Mais tarde, quando o projecto já estava pensado para a Covilhã, perguntaram-lhe se não estaria interessada em envolver-se com a Ex-Aequo local. Ana tinha receio de quem poderia encontrar na reuniões. Tanto podia ser um desconhecido, como o vizinho do lado. Tinha medo, também, de que algum desordeiro a pudesse associar ao nome fictício dos fóruns. “Receava que algum destabilizador pudesse frequentar as reuniões com as piores intenções”, confessa. Porém, a vontade de partilhar preocupações diárias e, sobretudo, a força e o ambiente que encontrou no grupo sobrepuseram-se a qualquer receio. “Eu pensava muito nas pessoas que não tinham acesso à net, por exemplo. No meu caso, foi lá que fui buscar forças, mas muitos jovens vivem, certamente, isolados.”

“Namora há poucos meses com a Susana. O namoro tem-se mantido à distância”

Mesmo assim, nem sempre foi a todas as reuniões.

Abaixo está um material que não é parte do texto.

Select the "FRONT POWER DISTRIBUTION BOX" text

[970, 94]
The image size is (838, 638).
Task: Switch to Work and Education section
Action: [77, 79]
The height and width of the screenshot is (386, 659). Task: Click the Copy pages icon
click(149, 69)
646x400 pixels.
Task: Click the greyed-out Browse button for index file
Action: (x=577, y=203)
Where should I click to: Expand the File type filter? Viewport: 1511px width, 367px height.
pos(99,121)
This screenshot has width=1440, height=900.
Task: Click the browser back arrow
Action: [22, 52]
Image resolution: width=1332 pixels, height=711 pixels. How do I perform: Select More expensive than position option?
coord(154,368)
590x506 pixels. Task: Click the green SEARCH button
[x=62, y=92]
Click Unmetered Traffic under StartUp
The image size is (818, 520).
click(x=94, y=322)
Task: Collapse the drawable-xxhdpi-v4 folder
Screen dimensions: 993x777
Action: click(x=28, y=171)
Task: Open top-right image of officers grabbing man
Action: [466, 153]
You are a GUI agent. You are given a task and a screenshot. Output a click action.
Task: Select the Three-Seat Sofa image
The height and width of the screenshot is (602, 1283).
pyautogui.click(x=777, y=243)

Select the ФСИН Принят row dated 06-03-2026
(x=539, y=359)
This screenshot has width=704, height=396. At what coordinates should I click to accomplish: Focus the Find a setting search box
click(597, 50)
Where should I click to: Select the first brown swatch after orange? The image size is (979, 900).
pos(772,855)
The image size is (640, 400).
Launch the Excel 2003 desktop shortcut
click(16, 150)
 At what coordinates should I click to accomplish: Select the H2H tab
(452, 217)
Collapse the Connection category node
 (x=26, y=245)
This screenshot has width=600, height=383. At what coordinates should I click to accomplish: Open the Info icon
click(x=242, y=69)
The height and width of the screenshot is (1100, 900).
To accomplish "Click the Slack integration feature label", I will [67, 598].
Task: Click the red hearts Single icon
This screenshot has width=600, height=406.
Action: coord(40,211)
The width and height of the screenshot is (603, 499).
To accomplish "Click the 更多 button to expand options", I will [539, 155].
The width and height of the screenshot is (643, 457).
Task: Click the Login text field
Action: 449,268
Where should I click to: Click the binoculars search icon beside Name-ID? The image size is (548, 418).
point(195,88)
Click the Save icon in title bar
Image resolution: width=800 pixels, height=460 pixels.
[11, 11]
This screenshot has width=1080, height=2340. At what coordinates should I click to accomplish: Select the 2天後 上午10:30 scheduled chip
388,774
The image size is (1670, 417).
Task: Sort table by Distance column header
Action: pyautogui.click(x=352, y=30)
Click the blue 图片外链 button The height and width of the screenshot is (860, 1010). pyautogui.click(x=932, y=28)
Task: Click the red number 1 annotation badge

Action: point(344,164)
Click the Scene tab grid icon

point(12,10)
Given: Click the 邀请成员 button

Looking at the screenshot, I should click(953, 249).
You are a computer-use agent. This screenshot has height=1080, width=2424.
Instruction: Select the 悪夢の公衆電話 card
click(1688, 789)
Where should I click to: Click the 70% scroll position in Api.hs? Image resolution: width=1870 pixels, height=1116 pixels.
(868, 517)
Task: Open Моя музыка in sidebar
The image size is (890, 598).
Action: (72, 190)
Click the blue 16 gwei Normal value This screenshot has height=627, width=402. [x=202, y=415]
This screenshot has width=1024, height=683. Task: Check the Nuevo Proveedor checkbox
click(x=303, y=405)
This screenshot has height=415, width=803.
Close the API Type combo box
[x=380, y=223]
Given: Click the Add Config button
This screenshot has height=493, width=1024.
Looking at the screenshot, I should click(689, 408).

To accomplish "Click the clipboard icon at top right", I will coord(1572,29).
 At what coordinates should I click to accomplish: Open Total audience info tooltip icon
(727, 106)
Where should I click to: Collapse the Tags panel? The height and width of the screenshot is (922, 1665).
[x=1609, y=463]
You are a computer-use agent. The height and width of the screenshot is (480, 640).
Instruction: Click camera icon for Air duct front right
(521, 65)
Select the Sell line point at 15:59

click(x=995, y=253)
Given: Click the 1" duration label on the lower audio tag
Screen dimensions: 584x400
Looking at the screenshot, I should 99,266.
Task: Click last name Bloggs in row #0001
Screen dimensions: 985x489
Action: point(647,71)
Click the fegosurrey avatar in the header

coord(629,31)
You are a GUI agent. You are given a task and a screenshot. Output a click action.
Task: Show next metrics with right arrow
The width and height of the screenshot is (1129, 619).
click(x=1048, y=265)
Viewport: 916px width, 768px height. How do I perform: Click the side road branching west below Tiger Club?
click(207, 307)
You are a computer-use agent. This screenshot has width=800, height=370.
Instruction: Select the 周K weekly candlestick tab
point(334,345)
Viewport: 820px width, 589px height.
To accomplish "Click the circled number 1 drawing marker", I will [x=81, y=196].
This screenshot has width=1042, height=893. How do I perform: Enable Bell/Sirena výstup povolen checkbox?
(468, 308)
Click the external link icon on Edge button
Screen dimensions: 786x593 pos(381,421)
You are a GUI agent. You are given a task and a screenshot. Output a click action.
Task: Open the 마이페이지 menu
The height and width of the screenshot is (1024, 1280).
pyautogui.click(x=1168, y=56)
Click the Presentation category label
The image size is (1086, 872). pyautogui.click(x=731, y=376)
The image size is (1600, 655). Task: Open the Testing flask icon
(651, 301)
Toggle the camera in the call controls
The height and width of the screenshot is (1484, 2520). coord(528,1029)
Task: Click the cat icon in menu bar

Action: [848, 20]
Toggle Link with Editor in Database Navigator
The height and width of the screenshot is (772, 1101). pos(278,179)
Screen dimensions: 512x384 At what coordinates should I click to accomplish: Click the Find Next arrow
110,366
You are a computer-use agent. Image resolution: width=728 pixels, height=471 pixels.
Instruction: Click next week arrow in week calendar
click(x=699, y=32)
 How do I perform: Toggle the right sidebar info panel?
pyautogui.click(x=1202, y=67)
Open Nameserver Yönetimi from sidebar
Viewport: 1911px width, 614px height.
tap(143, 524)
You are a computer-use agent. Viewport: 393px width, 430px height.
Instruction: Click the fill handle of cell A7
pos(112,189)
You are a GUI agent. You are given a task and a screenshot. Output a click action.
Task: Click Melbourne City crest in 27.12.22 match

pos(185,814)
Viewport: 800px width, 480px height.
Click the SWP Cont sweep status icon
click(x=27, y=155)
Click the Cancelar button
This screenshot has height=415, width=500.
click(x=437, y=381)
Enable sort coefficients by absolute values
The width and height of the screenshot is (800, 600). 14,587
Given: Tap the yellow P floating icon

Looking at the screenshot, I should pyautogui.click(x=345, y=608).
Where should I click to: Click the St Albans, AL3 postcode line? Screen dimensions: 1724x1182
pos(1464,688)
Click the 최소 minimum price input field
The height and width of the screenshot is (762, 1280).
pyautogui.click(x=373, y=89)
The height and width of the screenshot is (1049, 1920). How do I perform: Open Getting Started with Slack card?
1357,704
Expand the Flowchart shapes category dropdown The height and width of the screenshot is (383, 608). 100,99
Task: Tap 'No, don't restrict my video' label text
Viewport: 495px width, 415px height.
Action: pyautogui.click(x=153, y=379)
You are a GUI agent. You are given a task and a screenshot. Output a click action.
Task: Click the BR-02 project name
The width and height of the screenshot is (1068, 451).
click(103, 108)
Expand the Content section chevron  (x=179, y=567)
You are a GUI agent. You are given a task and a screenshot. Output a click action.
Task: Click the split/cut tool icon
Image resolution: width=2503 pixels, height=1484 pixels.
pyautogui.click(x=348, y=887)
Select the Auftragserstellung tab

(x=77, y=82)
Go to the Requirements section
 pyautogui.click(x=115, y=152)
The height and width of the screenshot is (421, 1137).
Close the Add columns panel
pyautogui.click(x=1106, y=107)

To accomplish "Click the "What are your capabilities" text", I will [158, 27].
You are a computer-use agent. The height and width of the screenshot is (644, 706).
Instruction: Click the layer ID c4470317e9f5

Não era habitual sair durante as tardes dos fins-de-semana e tinha receio de que os pais suspeitassem de alguma coisa. Ainda assim, Ana reconhece a importância da Rede: “É um espaço onde se tenta orientar, através da partilha de testemunhos, ajudar e ouvir as dificuldades alheias que, na maior parte dos casos nos são demasiado familiares.” Embora fosse às reuniões que lhe eram possíveis, quando se tratava de resolver situações que exigiam um maior exposição, a Ana chegava-se atrás.
Apesar destes receios que, afinal, são naturais, a Ana é, aparentemente, mais descontraída que o João. Sempre de sorriso fácil, usa um discurso fluido, rápido e agradável. Em momento algum se mostra insegura ou infeliz com a sua sexualidade. Namora há poucos meses com a Susana. O namoro tem-se mantido à distância, já que esta reside no Porto. Deste modo, muitos dos fins-de-semana da Ana são, agora, passados em viagem. O João acompanha-a. Na verdade, os dois são amigos há mais de quatro anos. Entendem-se na perfeição, aceitam-se, brincam com as dificuldades que vão surgindo e, a pouco e pouco, tornaram-se indispensáveis um ao outro. A complexidade que emanam é surpreendente. Muitas vezes, quando é necessário, servem de alibi um do outro. No próximo fim-de-semana, a Ana irá a casa de Susana. O João também irá e, perante os pais da segunda, representará o papel de namorado de Ana, para que nenhumas suspeitas se possam levantar em torno da relação das duas.
Até ao momento, todas as relações da Ana aconteceram à distância. No início, achava que não existiam outras raparigas em situação semelhante à sua na Covilhã. No entanto, o discurso, ultimamente, mudou.
Apesar de encarar a sua diferença com grande à vontade, tem pena de não ter nascido num meio grande. Sente necessidade, frequentemente, de se deslocar aos grandes centros. É lá que consegue libertar-se e sentir-se em casa. No fim da conversa, confessou que não abdica do seu lado maternal. “Gostava muito de ser mãe”, confessa.